This is devolving fast into a pathetic, embarrassing scene. Darth Sion looks and sounds so vulnerable now. He's the furthest thing from the threatening Sith Lord he takes pains to project. Meetra doesn't like it.
Trying to strike a conciliatory note while still sticking to her position, Meetra begins, "You're a good man, Tony. Far better than I deserve. No matter what you look like, you could never be a monster. But it will never work between us."
"Because I'm not Revan," he finishes glumly.
She corrects him. "Because you're not the hero I'm looking for."
Tony was supposed to be the hero of the Dark Side, the Sith Lord who uses his evil Darkness for good. Sure, he's seeking revenge, but it's a revenge that betters everyone, so it's not self-serving. At least, not wholly . . . And because Tony is so fiercely—so Darkly—determined to liberate his people, he's supposed to step up to take the role of Dark Lord that he doesn't want. If along the way that means sacrificing someone like his obstructionist brother-in-law, so be it. Because visionary leaders focus on the big picture. They don't allow their personal feelings and attachments to impede them. She certainly didn't at Malachor, and she was a Jedi back then.
Tony's a fucking Sith Lord, and a credible rival to Darth Vitiate. He's supposed to lust for power and scheme for dominance. And that's okay because he's the good sort of Sith who wants to unseat the reigning tyrant, moderate the Empire, and make peace with the Republic. He's Dark mostly in the sense the Crusaders like herself were Dark. Well, except for the torture part . . . None of the Crusaders were gleeful sadists.
Tony was, until he wasn't. For Darth Sion has suddenly gone soft on her. Instead of vengeful glory, he wants domestic bliss on his backwater system and wholesome family chumminess with his bestie Azamin. Meetra didn't really see this coming. She is dismayed and confused, and increasingly angry because she feels misled.

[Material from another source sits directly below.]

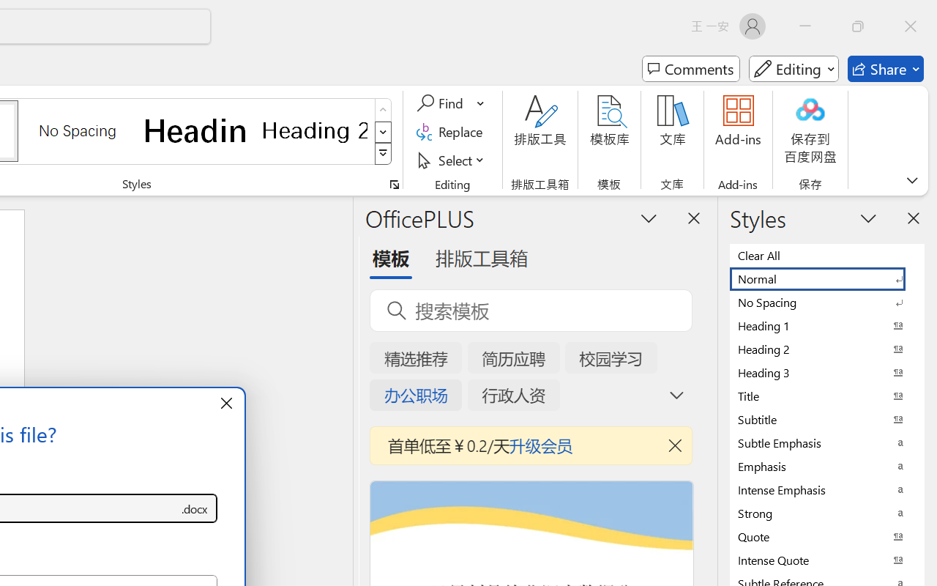 This screenshot has width=937, height=586. I want to click on 'Minimize', so click(805, 26).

For his part, Tony feels the same way. He lashes out. "The Jedi Order ruined you! They warped your mind and made you cold! What kind of compassion abandons people? What kind of creed forbids love and commitment? What religion prioritizes politics over people?"
"They threw me out, I didn't quit," she reminds him. Bashing the Order isn't exactly a winning strategy with her.
But Tony doubles down on it anyway. "You should have quit! Are you really going to let their ideology come between you and happiness? After the way they treated you? Do their ideals still mean that much?"
Yes. Defensive Meetra starts to sputter out the truth. "I want to be Light. Wholly Light again. I will be better this time," she verbalizes her regret and shame. "I will learn from my mistakes."
"They will never take you back."
"I can try to get them to—"
"They will never take you back! If you return with Revan, they especially will not take you back. Accept it: there is no path back to the life of the woman you once were. Like there is no way for me to ever be the man I once was. The only future is forward to something new."
She nods sadly to agree. "I thought that was what we were doing . . . that we were creating a new and better future for the Empire and the Republic." And maybe—just maybe—if they killed Vitiate, she could return to the Republic as a hero, like she still longs to be. "But now," she glares, "I know that the new and better future you want is for yourself!"
She looks away as she wipes at an infuriating tear that leaks out. "You're probably right about the Order . . . they're unlikely to take me back, with or without Revan, no matter what I do to help the Republic. But that won't stop me from trying. I still want to be a good Jedi. I still want to help the Republic."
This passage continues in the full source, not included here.